Леонхард всё это время бежал за сухими сапогами. Кто он такой, чтобы обменивать то, что ей необходимость и утешение, на её чудеса, когда она и без того… в Матер есть что-то пугающее, чтобы от смерти, что-то от неизбежного приближения сияния к холоду могильному.

И белая рука Богини тянет ему что-то, что похоже на страшную костяную игрушку для непослушных детишек. Знак, будто вырванный из рассечённой спины хребет.

Леонхард забирает бережно. Он должен носить это. Он… понял. Это — принадлежность к Розарии, верно?

Леонхард, слизывая с губ вновь проступающую кровь, слабо поклоняется и прикрывает глаза.

— Я обещаю не подвести Вас.

Он чувствует, что с каждой секундой всё глубже проваливается в небытие, что не даёт ему умереть.
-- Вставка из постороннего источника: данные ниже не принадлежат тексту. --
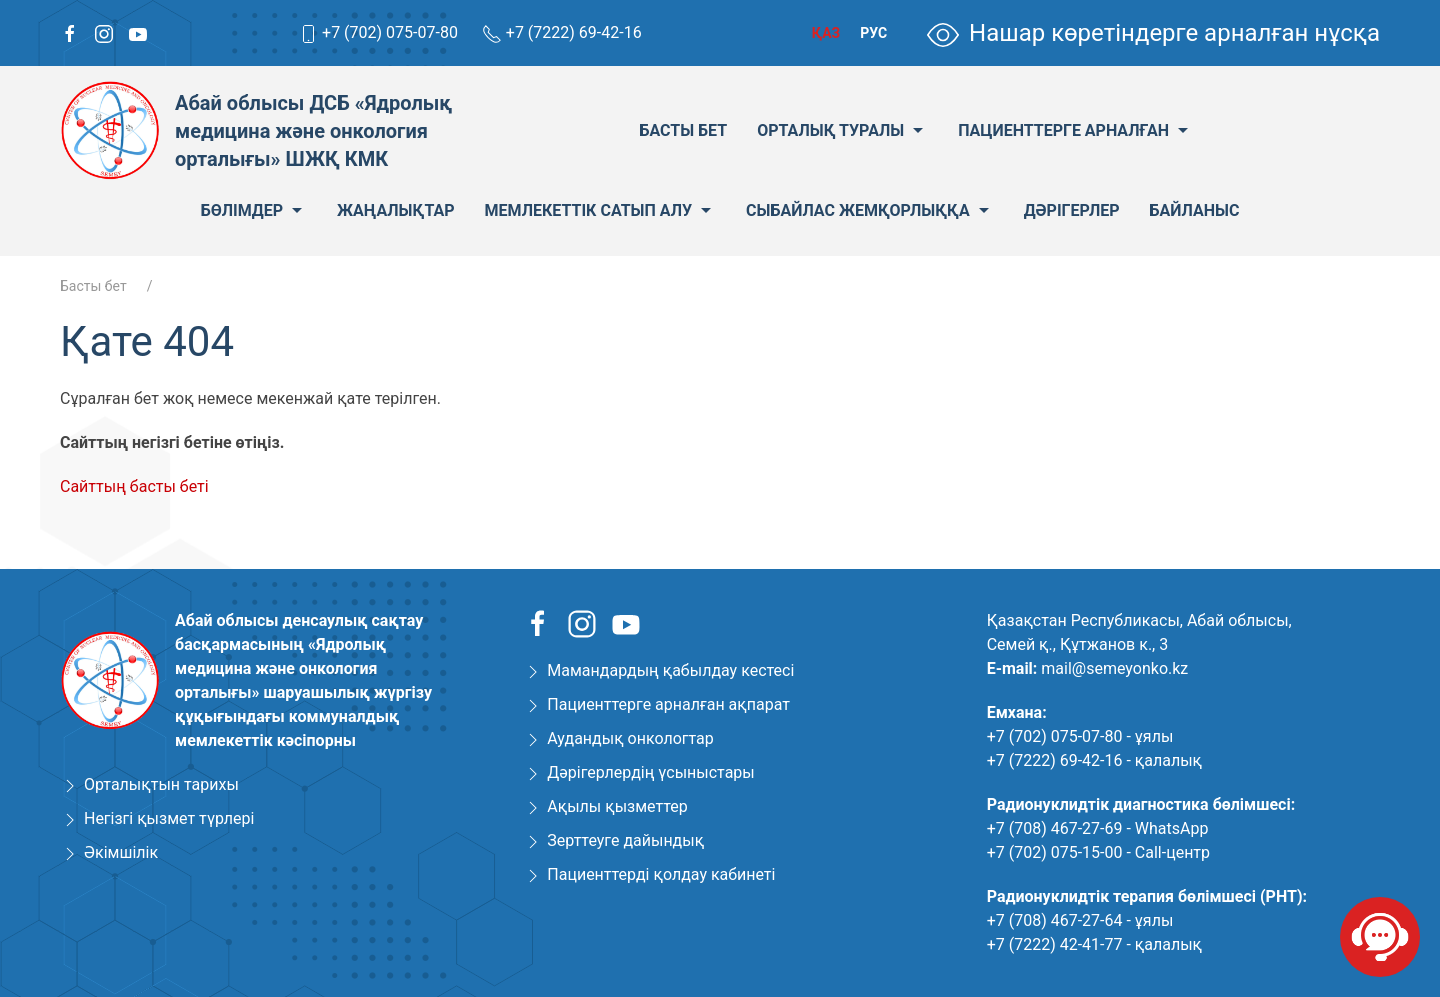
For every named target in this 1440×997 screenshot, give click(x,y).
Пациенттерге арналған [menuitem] (1075, 131)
Он так и не спросил у Климта, чем намазаны колья, что не дают ему умереть и восстать у костра, но это лишь побег за сухими сапогами пред лицом той, что… ох, Леонхард верит: не имея яызка, она вносит молчаливый урок каждому, кто оказался слишком жаден. И те навсегда остаются у постели её. И те — будто и не наказаны, а Климт словно желал именно этого.

Но Леонхард не будет личинкой, потому что любая личинка по сути своей беззащитна.

И Богиня — почти беззащитна.

Леонхард садится вновь туда же, где и сидел: к костру он не желает. Свет у него иной. Свет у него бледнее, нежнее и ярче.

Богине нужен защитник, а не ползающий у её ног уродец — и Богине нужен защитник, а не жалкий торгаш за сухие сапоги.

… а когда он умрёт или излечится, он пойдёт за языками. Чего бы ему то ни стоило.

В самом деле, Леонхарду всего лишь нужны были смысл и богиня, что безмятежно глядела бы на то, что иные зовут: «ну и рожа».